+++ 节选原文 +++

366. Find Leaves of Binary Tree

Link: https://leetcode.cn/problems/find-leaves-of-binary-tree/

Question

difficulty: mid
adj diff: 4

Given the root of a binary tree, collect a tree's nodes as if you were doing this:

Collect all the leaf nodes.
Remove all the leaf nodes.
Repeat until the tree is empty.

Example 1:
Input: root = [1,2,3,4,5]
Output: [[4,5,3],[2],[1]]
Explanation:
[[3,5,4],[2],[1]] and [[3,4,5],[2],[1]] are also considered correct answers since per each level it does not matter the order on which elements are returned.
Example 2:

Input: root = [1]
Output: [[1]]

Constraints:

The number of nodes in the tree is in the range [1, 100].
-100 <= Node.val <= 100

这个题不简单。主要是：从上往下扫的时候，先看到 root，后看到 leaf，这怎么 build 结果链条啊？

这个思路是：猜测这个 node 在 result list 的哪一层。我们暂且把这个 index 称为 leafLevel。

看代码吧，很短。

Code

class Solution {
    public List<List<Integer>> findLeaves(TreeNode root) {
        List<List<Integer>> ans = new ArrayList<List<Integer>>();
        testDepth(ans, root);
        return ans;
    }

    private int testDepth(List<List<Integer>> ans, TreeNode node) {
        if (node == null) return 0;
        int leafLevel = 1 + Math.max(testDepth(ans, node.left), testDepth(ans, node.right));
        if (ans.size() < leafLevel) {
            // because the traverse always bottom-up, so it's safe to add to the end
            ans.add(new LinkedList<Integer>());
        }
        ans.get(leafLevel - 1).add(node.val);
        return leafLevel;
    }
}

+++

### [练习题 1]
在讲二叉树叶节点的节选中，作者把一个节点在结果列表中所处层的索引暂且称作什么？
这份清单与上面的节选毫无关联。

+++ 使用数据 +++

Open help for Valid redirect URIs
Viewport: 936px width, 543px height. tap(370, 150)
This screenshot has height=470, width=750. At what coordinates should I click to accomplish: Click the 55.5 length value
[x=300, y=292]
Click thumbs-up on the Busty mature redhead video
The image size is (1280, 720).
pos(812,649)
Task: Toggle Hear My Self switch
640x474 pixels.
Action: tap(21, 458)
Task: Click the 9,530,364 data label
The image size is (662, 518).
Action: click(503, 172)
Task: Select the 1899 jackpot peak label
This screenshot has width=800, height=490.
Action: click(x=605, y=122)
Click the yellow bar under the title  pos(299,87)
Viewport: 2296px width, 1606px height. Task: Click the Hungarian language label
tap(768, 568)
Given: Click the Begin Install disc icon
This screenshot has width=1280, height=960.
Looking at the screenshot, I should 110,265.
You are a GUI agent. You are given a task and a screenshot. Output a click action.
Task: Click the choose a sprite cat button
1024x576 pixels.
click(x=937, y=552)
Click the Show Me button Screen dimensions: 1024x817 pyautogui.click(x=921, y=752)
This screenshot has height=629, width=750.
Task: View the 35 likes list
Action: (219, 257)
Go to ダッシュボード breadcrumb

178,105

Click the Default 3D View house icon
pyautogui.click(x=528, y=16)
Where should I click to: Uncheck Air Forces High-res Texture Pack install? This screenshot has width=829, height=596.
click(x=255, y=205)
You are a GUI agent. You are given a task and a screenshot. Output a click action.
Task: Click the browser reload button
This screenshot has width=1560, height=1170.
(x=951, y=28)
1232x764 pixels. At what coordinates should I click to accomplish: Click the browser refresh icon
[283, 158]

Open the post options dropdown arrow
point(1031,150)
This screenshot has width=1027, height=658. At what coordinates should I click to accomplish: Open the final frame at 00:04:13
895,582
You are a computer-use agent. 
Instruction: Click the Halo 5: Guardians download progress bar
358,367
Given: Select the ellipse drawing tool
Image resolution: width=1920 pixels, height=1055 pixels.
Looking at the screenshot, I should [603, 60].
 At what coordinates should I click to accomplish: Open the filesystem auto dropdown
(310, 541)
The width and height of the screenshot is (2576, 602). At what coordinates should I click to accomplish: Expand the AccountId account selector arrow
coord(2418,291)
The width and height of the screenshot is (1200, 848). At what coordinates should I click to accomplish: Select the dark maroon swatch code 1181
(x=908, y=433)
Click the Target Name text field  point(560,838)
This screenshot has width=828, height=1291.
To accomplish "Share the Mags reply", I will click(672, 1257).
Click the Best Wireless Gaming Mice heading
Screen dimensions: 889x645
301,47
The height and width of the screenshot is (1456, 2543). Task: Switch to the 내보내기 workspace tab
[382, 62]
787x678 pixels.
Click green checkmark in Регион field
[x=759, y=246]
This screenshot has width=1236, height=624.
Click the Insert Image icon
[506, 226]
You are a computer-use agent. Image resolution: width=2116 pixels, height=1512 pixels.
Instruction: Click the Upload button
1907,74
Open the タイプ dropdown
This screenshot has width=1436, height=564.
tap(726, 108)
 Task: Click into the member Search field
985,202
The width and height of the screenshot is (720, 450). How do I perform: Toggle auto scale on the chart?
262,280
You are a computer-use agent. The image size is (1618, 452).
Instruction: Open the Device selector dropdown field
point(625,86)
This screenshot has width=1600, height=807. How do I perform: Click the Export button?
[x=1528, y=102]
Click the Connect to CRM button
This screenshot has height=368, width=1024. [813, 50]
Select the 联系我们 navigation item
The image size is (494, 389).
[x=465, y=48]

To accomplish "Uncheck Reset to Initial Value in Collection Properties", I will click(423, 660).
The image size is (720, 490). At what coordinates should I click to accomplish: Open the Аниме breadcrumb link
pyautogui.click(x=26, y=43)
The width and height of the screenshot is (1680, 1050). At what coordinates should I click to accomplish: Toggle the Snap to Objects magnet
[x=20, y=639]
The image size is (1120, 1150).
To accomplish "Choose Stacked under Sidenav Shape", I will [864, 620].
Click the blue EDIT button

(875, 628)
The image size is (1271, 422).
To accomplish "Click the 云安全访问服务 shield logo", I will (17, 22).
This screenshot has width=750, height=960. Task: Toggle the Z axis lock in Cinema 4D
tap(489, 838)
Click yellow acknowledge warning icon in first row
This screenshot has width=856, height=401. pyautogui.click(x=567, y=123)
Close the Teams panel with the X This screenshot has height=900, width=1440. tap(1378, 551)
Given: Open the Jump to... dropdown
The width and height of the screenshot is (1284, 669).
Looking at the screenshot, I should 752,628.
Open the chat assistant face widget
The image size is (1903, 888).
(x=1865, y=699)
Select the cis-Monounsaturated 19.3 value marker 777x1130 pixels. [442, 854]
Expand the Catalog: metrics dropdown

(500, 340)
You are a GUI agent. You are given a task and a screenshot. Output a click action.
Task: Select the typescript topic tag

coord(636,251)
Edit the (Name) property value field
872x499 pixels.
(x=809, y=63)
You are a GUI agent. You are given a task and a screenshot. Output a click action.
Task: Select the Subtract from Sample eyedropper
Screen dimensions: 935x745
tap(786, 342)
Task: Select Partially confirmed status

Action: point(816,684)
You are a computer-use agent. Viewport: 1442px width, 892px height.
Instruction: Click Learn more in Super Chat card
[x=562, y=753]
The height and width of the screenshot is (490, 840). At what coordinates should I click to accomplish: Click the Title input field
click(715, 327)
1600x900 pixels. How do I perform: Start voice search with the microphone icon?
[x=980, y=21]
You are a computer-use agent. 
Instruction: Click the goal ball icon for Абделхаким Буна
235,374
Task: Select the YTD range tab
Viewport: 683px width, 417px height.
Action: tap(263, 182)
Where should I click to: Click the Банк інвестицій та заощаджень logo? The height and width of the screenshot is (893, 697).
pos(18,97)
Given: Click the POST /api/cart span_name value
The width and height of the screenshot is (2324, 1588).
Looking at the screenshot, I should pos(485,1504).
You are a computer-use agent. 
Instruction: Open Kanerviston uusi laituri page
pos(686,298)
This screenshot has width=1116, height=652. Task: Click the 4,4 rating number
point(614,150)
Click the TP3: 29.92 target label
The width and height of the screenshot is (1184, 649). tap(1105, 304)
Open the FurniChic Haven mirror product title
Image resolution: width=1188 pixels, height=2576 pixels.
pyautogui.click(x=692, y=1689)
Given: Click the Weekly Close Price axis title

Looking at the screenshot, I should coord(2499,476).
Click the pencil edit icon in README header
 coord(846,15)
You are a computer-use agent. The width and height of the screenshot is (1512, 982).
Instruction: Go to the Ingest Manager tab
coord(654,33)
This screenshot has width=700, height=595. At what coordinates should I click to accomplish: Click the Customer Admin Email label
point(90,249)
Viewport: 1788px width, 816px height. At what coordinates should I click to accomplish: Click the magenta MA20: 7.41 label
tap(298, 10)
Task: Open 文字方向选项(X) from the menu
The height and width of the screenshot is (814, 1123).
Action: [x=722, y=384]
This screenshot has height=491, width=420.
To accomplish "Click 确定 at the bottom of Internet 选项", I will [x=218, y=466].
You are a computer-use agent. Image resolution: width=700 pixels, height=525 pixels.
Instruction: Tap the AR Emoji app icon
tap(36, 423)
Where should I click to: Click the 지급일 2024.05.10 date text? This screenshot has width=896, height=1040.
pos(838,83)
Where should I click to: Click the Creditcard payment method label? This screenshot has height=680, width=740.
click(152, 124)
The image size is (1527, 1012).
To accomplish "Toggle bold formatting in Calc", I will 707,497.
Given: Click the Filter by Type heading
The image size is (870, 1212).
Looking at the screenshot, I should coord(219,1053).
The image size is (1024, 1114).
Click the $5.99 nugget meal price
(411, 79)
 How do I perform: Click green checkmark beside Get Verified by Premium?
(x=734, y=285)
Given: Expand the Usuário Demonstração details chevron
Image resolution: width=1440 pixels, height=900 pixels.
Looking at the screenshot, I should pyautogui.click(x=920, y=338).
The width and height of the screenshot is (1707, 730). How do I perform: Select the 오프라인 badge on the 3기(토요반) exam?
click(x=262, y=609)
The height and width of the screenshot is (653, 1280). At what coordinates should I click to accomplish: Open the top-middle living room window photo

+++

### [练习题 2]
将清单中从含有“The height and width of the screenshot is (1456, 2543).”的那一行到含有“(x=1865, y=699)”的那一行重新写出，把其中的“dropdown”一律改名为“drop-down list”，其余内容一字不动。

### [参考解答 1]
leafLevel。

### [参考解答 2]
The height and width of the screenshot is (1456, 2543). Task: Switch to the 내보내기 workspace tab
[382, 62]
787x678 pixels.
Click green checkmark in Регион field
[x=759, y=246]
This screenshot has width=1236, height=624.
Click the Insert Image icon
[506, 226]
You are a computer-use agent. Image resolution: width=2116 pixels, height=1512 pixels.
Instruction: Click the Upload button
1907,74
Open the タイプ drop-down list
This screenshot has width=1436, height=564.
tap(726, 108)
 Task: Click into the member Search field
985,202
The width and height of the screenshot is (720, 450). How do I perform: Toggle auto scale on the chart?
262,280
You are a computer-use agent. The image size is (1618, 452).
Instruction: Open the Device selector drop-down list field
point(625,86)
This screenshot has width=1600, height=807. How do I perform: Click the Export button?
[x=1528, y=102]
Click the Connect to CRM button
This screenshot has height=368, width=1024. [813, 50]
Select the 联系我们 navigation item
The image size is (494, 389).
[x=465, y=48]

To accomplish "Uncheck Reset to Initial Value in Collection Properties", I will click(423, 660).
The image size is (720, 490). At what coordinates should I click to accomplish: Open the Аниме breadcrumb link
pyautogui.click(x=26, y=43)
The width and height of the screenshot is (1680, 1050). At what coordinates should I click to accomplish: Toggle the Snap to Objects magnet
[x=20, y=639]
The image size is (1120, 1150).
To accomplish "Choose Stacked under Sidenav Shape", I will [864, 620].
Click the blue EDIT button

(875, 628)
The image size is (1271, 422).
To accomplish "Click the 云安全访问服务 shield logo", I will (17, 22).
This screenshot has width=750, height=960. Task: Toggle the Z axis lock in Cinema 4D
tap(489, 838)
Click yellow acknowledge warning icon in first row
This screenshot has width=856, height=401. pyautogui.click(x=567, y=123)
Close the Teams panel with the X This screenshot has height=900, width=1440. tap(1378, 551)
Given: Open the Jump to... drop-down list
The width and height of the screenshot is (1284, 669).
Looking at the screenshot, I should 752,628.
Open the chat assistant face widget
The image size is (1903, 888).
(x=1865, y=699)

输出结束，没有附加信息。